If your CFO asked you that question tomorrow, could you answer it? Most data leaders can’t. They can tell you what Snowflake costs. They can tell you what they’re paying for Tableau or Looker. But they couldn’t tell you how much of that spend is going toward assets that are just sitting on a shelf, untouched, expiring quietly.

Inventory has a carrying cost. So does BI.

If you run a business (or any part of one) you understand inventory. You know that a product sitting on a shelf isn’t free just because nobody’s buying it. It takes up space. It ties up capital. Someone has to count it, maintain it, make sure it hasn’t expired. And the longer it sits there, the more it costs you relative to what it’ll ever return.

BI assets work the same way. Every dashboard consumes compute when it refreshes. Every report takes up space in your environment. Every unused data source still needs to be governed, secured, and maintained. The fact that nobody’s looking at it doesn’t mean it’s not costing you money. It just means you’re paying for something you’re getting nothing from.

In retail, there’s a name for this: dead stock. In BI, we just call it “the environment” and move on.

You wouldn’t sell expired products. Why are you serving stale dashboards?

A grocery store pulls products off the shelf when they expire. Nobody debates it. But most BI environments are full of dashboards built on logic that hasn’t been updated in quarters, sourcing data from pipelines that may or may not still be accurate, presenting numbers that people are making real decisions on.
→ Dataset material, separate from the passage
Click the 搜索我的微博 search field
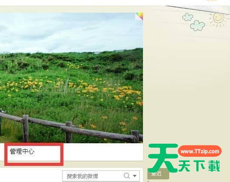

Nobody checks the expiration date. Nobody’s job is to walk the aisles and pull what’s gone bad. So people grab what’s on the shelf, assume it’s good, and make decisions with it. You don’t have a tooling problem. You have an inventory management problem.

The weird part: your vendors are also your customers

This is where the analogy gets a little weird, but also more honest.

In a normal retail operation, there’s a clear separation. Vendors make products. Buyers decide what goes on the shelf. Customers shop from what’s available. There are quality checks, purchase orders, shelf space decisions. A vendor can’t just show up overnight and stock the shelves with whatever they want.

But that’s exactly what’s happening in most BI environments.

We called it “self-service BI.” The intent was to give business teams the power to answer their own questions. What we actually built was a system where anyone can put anything on the shelf. No quality check. No review process. No buyer deciding whether this product deserves shelf space or whether there’s already an identical one two aisles over.

A business analyst builds a dashboard because they needed to answer a question on Tuesday. It’s half-baked. Good enough for that meeting, not good enough for anyone else. But it’s on the shelf now. And six months later, someone from another team finds it, assumes it’s a real product, and starts making decisions with it.

A vendor would never get away with putting an unfinished product into inventory. But that’s what we’re doing every day and calling it empowerment.

Self-service was the right idea. But self-service without governance is basically supply chain management with no supply chain. The people creating dashboards need to think like vendors. Does this meet a quality bar? Is there already something like it? Will I maintain it? And someone (a data team, a governance function, even just a lightweight process) needs to think like a buyer. Does this earn its shelf space?

Good retailers know exactly what’s on every shelf

Walk into any well-run store and they can tell you what’s selling, what’s not, what’s overstocked, and what needs to be reordered. They have systems for this. They measure sell-through rates, days on shelf, margin per square foot. They don’t guess.

Most companies cannot tell you how many dashboards they have. Let alone which ones are being used, which ones are redundant, which ones are serving stale data, or which ones are costing more to maintain than the decisions they inform are worth.

You’d never run a store that way. But that’s how most companies run their BI environment.

Start managing it like you’d manage inventory

The point isn’t to stop building dashboards. It’s to start applying the same discipline to your BI environment that any decent retailer applies to their inventory:

  • Know what you have. Get a full picture of every asset, who built it, when, and what it depends on.
  • Track what’s moving. Usage data is your sell-through rate. If a dashboard isn’t getting looked at, that’s a signal, not something to ignore.
  • Pull what’s expired. Set a freshness standard. If a dashboard hasn’t been updated or used in 90 days, flag it. Nobody claims it? Remove it.
  • Control what goes on the shelf. Self-service doesn’t have to mean no standards. Even a lightweight review process beats the current state of “anyone can publish anything.”
  • Measure the cost of carrying it. Compute, licenses, maintenance time, governance overhead. Your BI environment has a cost per square foot, even if you’ve never calculated it.

Your BI environment is a store for your company’s decisions. You’re either running it well or just letting the shelves fill up and hoping for the best.